**INFORMATION GIVEN**
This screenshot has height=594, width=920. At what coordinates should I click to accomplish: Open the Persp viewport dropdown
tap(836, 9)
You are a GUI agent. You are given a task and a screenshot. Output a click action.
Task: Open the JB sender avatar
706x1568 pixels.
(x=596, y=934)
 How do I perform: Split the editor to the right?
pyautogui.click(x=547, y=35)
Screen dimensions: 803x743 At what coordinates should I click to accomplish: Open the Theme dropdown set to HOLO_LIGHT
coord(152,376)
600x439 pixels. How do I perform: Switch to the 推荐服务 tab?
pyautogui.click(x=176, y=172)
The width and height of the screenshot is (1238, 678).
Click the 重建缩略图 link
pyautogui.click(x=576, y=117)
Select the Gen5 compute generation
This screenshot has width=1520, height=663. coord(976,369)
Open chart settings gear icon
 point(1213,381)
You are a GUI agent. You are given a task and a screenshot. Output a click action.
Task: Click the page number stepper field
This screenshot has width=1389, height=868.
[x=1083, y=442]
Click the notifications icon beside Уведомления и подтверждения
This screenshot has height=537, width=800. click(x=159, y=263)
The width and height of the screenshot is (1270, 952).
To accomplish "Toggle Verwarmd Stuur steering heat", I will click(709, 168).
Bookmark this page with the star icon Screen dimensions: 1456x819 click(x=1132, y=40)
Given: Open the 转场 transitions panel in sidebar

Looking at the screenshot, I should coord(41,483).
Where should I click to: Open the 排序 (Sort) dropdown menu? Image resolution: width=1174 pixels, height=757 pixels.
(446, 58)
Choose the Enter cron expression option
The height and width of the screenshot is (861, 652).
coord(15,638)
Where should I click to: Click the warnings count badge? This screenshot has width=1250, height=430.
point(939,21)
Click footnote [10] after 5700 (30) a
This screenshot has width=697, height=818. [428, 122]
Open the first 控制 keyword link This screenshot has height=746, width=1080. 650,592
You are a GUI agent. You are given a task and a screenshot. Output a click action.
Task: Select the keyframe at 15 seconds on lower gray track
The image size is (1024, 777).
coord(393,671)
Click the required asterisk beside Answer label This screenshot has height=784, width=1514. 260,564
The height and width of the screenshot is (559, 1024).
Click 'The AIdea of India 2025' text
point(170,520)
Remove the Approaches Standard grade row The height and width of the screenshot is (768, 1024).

**TASK STATEMENT**
Only the lines with "page" are needed; find them in the records and copy each one.

**RESPONSE BOX**
Task: Click the page number stepper field
Bookmark this page with the star icon Screen dimensions: 1456x819 click(x=1132, y=40)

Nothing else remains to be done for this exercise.